Foresight exercises empower decision makers and policy planners to use new ways of thinking and talking about the unfolding future, and implementing strategic plans that are compatible with such a future.
NACI led the exercise as part of its contribution to the development of a decadal plan for implementing the 2019 White Paper on Science, Technology and Innovation, approved by Cabinet in March this year.
The exercise sought to investigate the future of science, technology and innovation (STI) in South Africa, and the potential of STI to address ongoing societal challenges and support the creation of inclusive and sustainable socio-economic development.
The country's societal challenges are systemic in nature and required long-term planning and a broad, holistic approach.
"Throughout the foresight exercise, it was emphasised that, before a sustainable and just economy could even be discussed, there should be a broader understanding of both inequality (and its economic, gender, spatial and class dimensions, among others) and sustainability," said the NACI Interim Chairperson, Shadrack Moephuli.
The Interim Chairperson stated that knowledge needed to inform policy, which meant that different areas of STI needed to be brought together to create new growth for South Africa.
"Knowledge has been identified as important for the required transformation to an equitable society and a sustainable economy," said Moephuli.
Understanding the context of South Africa's current challenges, including inequality, poverty, unemployment, health, education and climate change, the SAForSTI identified nine STI domains, namely, the circular economy, education for the future, sustainable energy, the future of society, health innovation, high-tech industrialisation, information and communications technologies (ICTs) and smart systems, and nutrition and water security.
The SAForSTI also considered the current age of unprecedented and spectacular advances in the techno-sciences that are affecting every sphere of human life. These major advances include ICTs, biotechnology, nanotechnology, the Internet of Things, robotics, artificial intelligence, machine learning, blockchain technology and additive manufacturing, among many others.
All of these are elements of a fourth industrial revolution (4IR) that transforms production processes and products, markets, services and trading systems, whole industries and entire economies.
South Africa, like other developing countries, must determine ways to use the opportunities offered by the 4IR while simultaneously preparing to deal with unintended and negative consequences.
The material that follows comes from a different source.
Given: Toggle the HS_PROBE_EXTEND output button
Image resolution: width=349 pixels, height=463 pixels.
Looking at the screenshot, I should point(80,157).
A younger population can be a catalyst and a great advantage in the context of rapidly accelerating technological innovation and the socio-technological transformations associated with the 4IR.
The premise of foresight is that the future is still in the making and can be actively influenced or shaped, rather than already decided and therefore merely to be awaited and accepted.
This empowering realisation allows the governments of developing countries to construct their own narratives of desired futures, instead of relying on futures foreseen by highly developed countries, which are not necessarily relevant to the contexts of other countries.